Goal of the exercise:
Return each line in the data below that contains the word "Instruction". Case counts.

Records shown:
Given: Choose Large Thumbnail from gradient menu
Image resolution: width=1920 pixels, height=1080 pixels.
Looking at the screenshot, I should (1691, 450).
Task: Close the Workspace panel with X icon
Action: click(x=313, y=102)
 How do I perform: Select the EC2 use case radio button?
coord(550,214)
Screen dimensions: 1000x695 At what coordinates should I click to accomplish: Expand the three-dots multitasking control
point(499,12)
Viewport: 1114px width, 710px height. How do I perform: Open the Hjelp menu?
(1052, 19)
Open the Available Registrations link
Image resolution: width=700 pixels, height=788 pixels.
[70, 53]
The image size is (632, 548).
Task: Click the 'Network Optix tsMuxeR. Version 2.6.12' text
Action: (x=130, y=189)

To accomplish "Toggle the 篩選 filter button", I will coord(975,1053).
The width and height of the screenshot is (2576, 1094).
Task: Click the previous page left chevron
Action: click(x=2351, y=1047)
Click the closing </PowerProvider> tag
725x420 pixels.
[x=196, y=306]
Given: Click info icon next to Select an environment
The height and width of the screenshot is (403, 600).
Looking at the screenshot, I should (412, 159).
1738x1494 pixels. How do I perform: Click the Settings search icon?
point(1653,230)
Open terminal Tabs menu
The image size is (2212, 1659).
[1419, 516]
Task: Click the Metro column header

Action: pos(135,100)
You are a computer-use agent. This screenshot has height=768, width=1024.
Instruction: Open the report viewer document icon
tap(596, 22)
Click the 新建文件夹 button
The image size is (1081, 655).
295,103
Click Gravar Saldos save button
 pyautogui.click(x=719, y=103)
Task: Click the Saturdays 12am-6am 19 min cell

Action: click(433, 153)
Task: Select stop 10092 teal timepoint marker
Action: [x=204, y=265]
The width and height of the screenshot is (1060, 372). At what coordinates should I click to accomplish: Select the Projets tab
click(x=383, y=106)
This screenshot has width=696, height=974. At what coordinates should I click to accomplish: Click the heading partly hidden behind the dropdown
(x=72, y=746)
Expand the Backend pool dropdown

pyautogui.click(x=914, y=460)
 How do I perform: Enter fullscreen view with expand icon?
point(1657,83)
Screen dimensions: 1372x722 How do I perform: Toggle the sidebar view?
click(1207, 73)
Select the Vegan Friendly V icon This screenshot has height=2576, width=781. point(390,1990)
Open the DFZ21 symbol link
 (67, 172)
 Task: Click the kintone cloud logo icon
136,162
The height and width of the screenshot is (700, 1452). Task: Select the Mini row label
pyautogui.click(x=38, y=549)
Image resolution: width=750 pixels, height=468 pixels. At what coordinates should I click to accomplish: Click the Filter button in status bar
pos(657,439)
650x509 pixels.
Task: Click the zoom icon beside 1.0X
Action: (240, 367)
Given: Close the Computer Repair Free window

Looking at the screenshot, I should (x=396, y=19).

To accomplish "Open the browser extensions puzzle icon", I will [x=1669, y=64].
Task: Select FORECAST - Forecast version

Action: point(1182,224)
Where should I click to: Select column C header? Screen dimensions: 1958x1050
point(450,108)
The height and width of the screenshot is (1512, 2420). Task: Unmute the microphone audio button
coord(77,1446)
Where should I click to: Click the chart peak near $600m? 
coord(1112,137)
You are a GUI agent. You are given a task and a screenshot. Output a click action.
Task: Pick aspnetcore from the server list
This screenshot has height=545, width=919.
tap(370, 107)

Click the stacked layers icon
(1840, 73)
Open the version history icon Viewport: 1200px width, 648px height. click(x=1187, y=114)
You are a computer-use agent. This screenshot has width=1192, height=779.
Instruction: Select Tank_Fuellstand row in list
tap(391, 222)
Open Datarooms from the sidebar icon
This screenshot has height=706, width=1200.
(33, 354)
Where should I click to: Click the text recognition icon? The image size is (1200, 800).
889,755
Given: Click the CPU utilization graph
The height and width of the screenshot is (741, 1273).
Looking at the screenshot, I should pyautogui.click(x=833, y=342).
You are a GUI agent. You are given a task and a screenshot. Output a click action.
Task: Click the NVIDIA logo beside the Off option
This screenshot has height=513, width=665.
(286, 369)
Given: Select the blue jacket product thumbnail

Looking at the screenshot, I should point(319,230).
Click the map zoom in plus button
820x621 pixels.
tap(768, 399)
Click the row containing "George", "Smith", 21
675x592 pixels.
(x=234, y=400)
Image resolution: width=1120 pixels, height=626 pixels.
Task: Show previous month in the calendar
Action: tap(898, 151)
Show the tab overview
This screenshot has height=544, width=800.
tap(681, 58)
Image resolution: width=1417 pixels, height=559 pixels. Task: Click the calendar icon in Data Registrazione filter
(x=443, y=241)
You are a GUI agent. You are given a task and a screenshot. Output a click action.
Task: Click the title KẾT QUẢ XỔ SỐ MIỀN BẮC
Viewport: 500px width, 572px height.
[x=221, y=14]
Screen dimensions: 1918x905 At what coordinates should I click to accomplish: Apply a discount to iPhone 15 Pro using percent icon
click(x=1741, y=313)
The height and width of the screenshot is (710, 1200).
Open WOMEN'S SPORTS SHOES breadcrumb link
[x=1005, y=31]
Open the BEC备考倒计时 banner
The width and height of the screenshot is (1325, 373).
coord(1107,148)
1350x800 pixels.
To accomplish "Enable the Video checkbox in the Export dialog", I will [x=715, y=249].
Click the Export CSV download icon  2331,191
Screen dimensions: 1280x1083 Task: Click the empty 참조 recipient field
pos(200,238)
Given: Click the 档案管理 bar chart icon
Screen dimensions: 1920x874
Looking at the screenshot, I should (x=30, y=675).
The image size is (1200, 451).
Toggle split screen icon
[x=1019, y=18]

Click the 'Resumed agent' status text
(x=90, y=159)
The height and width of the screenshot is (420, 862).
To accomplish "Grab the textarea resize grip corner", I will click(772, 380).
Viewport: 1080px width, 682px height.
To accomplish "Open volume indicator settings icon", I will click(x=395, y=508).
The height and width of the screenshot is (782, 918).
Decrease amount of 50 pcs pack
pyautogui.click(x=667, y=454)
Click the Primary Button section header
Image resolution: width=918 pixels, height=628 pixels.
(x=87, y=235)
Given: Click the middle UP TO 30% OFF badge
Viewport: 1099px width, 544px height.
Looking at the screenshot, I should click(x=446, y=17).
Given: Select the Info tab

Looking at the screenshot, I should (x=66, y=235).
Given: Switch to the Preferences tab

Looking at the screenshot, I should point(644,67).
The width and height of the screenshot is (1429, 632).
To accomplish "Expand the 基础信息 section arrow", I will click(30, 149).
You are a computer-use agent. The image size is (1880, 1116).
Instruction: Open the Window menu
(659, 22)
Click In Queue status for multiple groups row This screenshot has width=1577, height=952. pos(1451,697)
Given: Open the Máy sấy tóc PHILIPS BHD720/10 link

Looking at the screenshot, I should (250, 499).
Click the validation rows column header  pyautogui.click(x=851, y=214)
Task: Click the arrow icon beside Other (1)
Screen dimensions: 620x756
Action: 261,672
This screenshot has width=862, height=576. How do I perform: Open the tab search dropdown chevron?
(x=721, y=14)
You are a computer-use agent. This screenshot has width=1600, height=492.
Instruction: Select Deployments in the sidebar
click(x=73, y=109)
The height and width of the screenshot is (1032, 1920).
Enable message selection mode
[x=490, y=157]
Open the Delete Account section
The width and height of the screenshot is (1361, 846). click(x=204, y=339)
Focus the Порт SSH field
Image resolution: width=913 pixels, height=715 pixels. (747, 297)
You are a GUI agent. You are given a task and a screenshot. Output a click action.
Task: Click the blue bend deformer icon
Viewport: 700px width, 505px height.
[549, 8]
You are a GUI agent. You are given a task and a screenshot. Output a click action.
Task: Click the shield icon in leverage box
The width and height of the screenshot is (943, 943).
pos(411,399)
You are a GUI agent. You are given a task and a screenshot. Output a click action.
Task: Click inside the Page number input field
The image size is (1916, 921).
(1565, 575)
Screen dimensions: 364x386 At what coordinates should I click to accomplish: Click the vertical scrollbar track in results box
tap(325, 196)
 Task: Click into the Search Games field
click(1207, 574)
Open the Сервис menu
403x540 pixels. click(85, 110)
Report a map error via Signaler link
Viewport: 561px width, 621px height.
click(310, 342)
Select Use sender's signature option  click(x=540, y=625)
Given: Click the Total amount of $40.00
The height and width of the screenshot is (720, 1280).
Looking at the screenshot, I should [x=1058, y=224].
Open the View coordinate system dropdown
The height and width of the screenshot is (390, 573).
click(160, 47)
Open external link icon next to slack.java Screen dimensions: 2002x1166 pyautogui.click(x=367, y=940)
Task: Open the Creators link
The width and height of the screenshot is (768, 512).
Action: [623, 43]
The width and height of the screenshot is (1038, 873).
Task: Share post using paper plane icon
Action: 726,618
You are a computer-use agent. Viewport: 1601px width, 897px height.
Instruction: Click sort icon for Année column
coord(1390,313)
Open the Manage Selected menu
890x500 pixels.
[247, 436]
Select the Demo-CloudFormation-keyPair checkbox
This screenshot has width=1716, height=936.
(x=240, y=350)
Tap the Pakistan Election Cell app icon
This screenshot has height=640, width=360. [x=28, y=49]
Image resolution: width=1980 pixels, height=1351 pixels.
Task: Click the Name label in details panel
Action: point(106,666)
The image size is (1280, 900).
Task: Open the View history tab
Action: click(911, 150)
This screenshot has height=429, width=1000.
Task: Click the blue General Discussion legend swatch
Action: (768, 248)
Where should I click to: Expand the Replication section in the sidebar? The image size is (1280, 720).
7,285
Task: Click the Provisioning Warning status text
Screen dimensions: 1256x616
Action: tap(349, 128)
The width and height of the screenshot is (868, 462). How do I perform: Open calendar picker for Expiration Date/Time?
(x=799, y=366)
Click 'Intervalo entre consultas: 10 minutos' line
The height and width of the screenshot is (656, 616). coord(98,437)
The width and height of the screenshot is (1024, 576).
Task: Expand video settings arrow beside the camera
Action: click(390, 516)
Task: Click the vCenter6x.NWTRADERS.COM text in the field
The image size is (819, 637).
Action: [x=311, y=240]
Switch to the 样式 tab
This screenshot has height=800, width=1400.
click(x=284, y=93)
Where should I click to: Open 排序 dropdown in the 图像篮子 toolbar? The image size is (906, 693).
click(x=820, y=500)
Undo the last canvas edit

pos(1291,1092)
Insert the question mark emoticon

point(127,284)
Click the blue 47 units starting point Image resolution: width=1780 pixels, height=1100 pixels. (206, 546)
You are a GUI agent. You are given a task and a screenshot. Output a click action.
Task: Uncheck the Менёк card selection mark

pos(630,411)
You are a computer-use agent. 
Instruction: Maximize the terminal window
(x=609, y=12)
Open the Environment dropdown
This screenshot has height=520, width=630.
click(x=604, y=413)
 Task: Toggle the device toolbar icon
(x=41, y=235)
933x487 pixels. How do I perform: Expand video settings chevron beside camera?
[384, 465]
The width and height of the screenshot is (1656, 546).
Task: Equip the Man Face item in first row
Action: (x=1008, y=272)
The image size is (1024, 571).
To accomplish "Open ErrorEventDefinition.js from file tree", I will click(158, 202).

Output for this exercise:
Instruction: Open the report viewer document icon
Instruction: Select Tank_Fuellstand row in list
Instruction: Open the Window menu
Instruction: Select Deployments in the sidebar
Instruction: Click sort icon for Année column
Instruction: Maximize the terminal window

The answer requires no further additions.